Stored data entries
◆ ◆ ◆ ◆ ◆

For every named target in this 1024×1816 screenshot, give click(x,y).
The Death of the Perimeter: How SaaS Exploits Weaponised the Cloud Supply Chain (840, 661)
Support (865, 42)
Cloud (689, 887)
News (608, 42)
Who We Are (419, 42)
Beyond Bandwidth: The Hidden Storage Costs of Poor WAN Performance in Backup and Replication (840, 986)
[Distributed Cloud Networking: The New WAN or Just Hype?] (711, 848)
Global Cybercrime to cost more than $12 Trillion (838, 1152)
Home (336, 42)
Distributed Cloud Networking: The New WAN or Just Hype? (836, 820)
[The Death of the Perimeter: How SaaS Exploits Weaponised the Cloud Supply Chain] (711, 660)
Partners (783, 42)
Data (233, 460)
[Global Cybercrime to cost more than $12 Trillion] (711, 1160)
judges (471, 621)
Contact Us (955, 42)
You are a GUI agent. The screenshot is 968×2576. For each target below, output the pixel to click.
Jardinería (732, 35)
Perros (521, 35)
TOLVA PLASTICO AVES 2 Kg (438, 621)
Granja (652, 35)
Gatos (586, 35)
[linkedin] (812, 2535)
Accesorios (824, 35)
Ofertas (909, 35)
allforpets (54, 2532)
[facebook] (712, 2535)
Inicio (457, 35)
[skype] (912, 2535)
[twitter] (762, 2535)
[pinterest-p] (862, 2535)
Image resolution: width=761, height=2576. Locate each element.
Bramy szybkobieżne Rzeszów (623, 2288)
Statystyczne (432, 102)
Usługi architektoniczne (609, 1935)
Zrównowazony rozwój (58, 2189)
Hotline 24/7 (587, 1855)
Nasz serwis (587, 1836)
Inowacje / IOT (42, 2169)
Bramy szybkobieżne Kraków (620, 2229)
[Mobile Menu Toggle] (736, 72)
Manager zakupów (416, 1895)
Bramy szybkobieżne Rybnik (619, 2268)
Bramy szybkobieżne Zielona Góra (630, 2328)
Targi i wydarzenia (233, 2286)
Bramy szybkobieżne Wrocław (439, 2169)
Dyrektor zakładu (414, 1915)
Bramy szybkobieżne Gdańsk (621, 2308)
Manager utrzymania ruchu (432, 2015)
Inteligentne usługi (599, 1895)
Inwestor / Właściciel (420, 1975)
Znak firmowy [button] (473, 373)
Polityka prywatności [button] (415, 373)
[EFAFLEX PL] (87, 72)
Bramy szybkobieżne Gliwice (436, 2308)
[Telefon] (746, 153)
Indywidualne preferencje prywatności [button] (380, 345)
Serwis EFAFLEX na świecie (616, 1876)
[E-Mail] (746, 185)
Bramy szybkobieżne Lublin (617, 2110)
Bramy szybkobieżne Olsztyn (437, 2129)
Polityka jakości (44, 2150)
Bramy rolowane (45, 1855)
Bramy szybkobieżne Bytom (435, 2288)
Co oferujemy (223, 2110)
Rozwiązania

◆ ◆ ◆ ◆ ◆

**Task objective:**
Copy word for word the stretch of entries above from the line that has "[Distributed Cloud Networking: The" through the line that has "Bramy szybkobieżne Zielona Góra (630, 2328)", both ends included, and nothing outside it.

**Response to this exercise:**
[Distributed Cloud Networking: The New WAN or Just Hype?] (711, 848)
Global Cybercrime to cost more than $12 Trillion (838, 1152)
Home (336, 42)
Distributed Cloud Networking: The New WAN or Just Hype? (836, 820)
[The Death of the Perimeter: How SaaS Exploits Weaponised the Cloud Supply Chain] (711, 660)
Partners (783, 42)
Data (233, 460)
[Global Cybercrime to cost more than $12 Trillion] (711, 1160)
judges (471, 621)
Contact Us (955, 42)
You are a GUI agent. The screenshot is 968×2576. For each target below, output the pixel to click.
Jardinería (732, 35)
Perros (521, 35)
TOLVA PLASTICO AVES 2 Kg (438, 621)
Granja (652, 35)
Gatos (586, 35)
[linkedin] (812, 2535)
Accesorios (824, 35)
Ofertas (909, 35)
allforpets (54, 2532)
[facebook] (712, 2535)
Inicio (457, 35)
[skype] (912, 2535)
[twitter] (762, 2535)
[pinterest-p] (862, 2535)
Image resolution: width=761, height=2576. Locate each element.
Bramy szybkobieżne Rzeszów (623, 2288)
Statystyczne (432, 102)
Usługi architektoniczne (609, 1935)
Zrównowazony rozwój (58, 2189)
Hotline 24/7 (587, 1855)
Nasz serwis (587, 1836)
Inowacje / IOT (42, 2169)
Bramy szybkobieżne Kraków (620, 2229)
[Mobile Menu Toggle] (736, 72)
Manager zakupów (416, 1895)
Bramy szybkobieżne Rybnik (619, 2268)
Bramy szybkobieżne Zielona Góra (630, 2328)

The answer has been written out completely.